#### WHAT IS REQUIRED
Please give back only the lines below from the one containing "[Sous-menu Mentions légales] (175, 2302)" to the one containing "FAQ (476, 2408)", each repeated word for word, both ends included.

#### DATA UNDER STUDY
◆ ◆ ◆ ◆

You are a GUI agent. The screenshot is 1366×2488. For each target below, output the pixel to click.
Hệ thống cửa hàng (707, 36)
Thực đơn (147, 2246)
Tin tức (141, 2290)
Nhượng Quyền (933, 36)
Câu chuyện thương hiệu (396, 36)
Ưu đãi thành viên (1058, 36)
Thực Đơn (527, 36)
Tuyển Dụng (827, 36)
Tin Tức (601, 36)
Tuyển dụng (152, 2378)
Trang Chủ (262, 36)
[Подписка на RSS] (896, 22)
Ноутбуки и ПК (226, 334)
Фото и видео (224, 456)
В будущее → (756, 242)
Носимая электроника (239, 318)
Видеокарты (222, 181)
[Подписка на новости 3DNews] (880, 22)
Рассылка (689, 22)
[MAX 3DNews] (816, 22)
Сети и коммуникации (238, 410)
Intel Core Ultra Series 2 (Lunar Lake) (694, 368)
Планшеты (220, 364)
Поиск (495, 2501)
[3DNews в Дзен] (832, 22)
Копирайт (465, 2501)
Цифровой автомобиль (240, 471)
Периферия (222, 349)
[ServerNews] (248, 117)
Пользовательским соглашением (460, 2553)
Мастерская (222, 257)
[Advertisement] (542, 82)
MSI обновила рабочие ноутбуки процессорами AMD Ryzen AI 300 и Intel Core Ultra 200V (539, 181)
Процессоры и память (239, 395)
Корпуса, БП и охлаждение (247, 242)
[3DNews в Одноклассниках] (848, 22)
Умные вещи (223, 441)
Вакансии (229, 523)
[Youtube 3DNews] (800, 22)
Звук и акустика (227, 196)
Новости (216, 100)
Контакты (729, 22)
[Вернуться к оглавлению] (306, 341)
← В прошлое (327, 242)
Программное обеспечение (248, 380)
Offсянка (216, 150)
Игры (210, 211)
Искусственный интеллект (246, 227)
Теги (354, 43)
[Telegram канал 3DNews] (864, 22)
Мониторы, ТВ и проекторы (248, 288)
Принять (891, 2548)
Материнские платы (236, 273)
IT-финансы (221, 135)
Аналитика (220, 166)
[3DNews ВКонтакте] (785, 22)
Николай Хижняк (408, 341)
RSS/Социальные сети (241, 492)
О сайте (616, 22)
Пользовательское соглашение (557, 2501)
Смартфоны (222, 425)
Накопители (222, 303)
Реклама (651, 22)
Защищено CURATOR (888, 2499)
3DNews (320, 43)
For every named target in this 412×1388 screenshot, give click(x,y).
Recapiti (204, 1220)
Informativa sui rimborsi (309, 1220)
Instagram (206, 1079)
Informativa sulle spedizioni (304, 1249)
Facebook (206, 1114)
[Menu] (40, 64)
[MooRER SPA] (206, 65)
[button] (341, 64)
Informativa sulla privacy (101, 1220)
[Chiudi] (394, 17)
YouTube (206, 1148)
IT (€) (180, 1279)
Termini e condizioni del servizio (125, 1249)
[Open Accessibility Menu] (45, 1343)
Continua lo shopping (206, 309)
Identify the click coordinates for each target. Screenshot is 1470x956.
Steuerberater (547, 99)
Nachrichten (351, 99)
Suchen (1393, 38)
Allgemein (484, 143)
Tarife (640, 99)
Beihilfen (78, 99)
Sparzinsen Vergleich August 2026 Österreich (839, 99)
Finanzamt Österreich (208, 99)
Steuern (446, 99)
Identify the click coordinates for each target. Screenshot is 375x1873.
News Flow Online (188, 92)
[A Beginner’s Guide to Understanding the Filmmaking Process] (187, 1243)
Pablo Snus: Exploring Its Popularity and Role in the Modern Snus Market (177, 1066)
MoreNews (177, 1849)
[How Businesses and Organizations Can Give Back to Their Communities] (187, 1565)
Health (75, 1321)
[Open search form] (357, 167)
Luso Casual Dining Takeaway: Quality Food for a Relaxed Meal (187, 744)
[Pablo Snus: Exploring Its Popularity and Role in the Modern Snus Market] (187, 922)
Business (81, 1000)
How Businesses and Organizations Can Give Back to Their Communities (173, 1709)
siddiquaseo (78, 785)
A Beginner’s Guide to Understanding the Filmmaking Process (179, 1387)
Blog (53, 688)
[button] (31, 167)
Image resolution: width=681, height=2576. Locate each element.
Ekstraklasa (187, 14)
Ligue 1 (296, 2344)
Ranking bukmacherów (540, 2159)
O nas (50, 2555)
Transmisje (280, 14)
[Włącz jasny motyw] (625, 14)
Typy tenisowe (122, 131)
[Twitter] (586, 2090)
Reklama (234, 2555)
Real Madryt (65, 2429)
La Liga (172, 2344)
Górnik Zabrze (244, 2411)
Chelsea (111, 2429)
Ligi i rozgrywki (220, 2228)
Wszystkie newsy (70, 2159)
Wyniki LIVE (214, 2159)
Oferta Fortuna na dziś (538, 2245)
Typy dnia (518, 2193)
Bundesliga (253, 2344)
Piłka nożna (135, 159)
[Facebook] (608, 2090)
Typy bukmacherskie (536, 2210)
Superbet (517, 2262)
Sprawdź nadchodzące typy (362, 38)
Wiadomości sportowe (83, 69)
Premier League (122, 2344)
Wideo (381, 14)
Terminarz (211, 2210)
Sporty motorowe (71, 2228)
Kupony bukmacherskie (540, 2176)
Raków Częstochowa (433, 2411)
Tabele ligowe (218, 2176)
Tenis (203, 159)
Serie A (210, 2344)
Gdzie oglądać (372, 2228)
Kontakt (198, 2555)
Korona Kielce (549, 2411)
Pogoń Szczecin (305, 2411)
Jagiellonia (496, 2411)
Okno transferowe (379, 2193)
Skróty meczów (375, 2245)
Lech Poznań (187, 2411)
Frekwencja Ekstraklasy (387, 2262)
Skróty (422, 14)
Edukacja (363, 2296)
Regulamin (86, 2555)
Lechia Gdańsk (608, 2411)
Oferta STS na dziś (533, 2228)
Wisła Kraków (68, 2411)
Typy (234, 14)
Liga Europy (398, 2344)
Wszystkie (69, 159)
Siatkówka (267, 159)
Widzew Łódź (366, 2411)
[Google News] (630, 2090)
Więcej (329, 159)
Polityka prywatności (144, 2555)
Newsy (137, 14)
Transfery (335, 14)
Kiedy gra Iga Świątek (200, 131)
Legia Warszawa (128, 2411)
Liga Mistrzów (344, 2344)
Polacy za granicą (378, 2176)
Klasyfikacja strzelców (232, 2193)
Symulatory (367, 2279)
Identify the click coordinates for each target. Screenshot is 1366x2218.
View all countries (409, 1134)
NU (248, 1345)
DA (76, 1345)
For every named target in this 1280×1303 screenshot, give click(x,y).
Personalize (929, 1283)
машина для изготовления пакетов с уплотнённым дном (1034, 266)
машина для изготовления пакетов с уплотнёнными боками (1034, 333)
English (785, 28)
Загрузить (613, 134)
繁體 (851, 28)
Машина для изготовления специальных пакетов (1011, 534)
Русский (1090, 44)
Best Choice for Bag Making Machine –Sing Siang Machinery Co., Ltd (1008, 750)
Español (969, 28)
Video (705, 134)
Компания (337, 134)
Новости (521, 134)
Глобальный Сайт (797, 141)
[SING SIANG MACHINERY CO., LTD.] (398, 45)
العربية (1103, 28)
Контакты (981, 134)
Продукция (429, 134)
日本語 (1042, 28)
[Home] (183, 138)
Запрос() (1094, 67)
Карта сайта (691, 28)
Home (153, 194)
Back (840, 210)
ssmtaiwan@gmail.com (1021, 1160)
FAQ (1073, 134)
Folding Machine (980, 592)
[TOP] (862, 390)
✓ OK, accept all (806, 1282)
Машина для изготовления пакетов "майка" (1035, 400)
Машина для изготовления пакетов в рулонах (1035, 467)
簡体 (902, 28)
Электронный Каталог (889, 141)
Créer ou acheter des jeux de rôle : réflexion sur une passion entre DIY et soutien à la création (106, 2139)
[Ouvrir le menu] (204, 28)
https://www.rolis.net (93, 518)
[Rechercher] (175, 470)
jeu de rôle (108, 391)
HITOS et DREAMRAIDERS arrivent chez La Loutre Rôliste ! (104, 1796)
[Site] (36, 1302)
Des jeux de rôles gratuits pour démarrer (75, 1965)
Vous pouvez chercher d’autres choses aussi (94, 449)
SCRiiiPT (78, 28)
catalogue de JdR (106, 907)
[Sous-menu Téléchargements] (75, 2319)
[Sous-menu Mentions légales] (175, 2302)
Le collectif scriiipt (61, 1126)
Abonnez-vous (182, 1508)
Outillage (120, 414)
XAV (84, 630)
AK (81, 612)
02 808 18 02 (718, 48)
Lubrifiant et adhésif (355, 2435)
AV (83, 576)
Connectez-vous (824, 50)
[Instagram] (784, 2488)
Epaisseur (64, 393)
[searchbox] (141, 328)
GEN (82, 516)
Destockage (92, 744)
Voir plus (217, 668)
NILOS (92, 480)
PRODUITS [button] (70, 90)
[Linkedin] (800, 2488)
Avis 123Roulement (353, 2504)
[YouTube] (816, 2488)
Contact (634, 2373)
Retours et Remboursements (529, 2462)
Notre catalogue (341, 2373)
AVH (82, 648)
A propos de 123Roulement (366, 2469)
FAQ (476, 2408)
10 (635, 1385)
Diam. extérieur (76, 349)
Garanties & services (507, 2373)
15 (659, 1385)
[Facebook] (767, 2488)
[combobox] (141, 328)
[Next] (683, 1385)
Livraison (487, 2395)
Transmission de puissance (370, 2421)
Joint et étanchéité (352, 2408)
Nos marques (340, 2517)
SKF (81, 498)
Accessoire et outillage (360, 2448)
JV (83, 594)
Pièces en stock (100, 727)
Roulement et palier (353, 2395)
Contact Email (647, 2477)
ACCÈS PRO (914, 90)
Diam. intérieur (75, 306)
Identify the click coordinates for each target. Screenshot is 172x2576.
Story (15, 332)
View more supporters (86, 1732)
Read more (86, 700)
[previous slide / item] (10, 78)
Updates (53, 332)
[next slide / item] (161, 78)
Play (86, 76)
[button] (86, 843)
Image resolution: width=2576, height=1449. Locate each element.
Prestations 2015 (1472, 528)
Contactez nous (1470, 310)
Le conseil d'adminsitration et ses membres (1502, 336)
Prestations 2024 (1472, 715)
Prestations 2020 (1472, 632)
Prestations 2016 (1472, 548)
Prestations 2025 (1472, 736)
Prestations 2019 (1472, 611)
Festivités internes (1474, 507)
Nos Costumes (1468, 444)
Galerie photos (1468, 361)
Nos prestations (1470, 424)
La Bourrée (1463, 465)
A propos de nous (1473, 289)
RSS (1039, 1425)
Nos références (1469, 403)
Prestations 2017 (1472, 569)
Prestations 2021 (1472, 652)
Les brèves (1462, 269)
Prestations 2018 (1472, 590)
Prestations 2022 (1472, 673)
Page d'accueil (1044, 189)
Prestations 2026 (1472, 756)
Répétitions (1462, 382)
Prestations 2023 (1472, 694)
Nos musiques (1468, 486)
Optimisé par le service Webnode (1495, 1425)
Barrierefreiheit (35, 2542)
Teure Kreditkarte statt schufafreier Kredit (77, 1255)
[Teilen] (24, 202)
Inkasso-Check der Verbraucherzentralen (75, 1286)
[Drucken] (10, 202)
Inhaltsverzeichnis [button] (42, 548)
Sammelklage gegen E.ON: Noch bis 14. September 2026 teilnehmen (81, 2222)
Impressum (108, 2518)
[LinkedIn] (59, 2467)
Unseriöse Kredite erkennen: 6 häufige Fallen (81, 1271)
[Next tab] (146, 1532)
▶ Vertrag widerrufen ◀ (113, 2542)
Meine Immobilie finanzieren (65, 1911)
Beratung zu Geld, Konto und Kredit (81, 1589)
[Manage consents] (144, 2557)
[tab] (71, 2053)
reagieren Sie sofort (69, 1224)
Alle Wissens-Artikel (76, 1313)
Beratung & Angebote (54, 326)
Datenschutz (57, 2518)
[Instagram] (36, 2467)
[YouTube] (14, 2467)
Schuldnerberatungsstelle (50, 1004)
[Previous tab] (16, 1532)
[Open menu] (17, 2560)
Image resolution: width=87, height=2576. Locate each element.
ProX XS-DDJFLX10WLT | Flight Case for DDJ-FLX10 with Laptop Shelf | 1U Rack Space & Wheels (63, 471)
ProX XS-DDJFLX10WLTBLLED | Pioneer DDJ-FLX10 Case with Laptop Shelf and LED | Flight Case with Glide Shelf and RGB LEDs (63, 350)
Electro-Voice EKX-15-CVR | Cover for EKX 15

◆ ◆ ◆ ◆

#### SOLUTION
[Sous-menu Mentions légales] (175, 2302)
Le collectif scriiipt (61, 1126)
Abonnez-vous (182, 1508)
Outillage (120, 414)
XAV (84, 630)
AK (81, 612)
02 808 18 02 (718, 48)
Lubrifiant et adhésif (355, 2435)
AV (83, 576)
Connectez-vous (824, 50)
[Instagram] (784, 2488)
Epaisseur (64, 393)
[searchbox] (141, 328)
GEN (82, 516)
Destockage (92, 744)
Voir plus (217, 668)
NILOS (92, 480)
PRODUITS [button] (70, 90)
[Linkedin] (800, 2488)
Avis 123Roulement (353, 2504)
[YouTube] (816, 2488)
Contact (634, 2373)
Retours et Remboursements (529, 2462)
Notre catalogue (341, 2373)
AVH (82, 648)
A propos de 123Roulement (366, 2469)
FAQ (476, 2408)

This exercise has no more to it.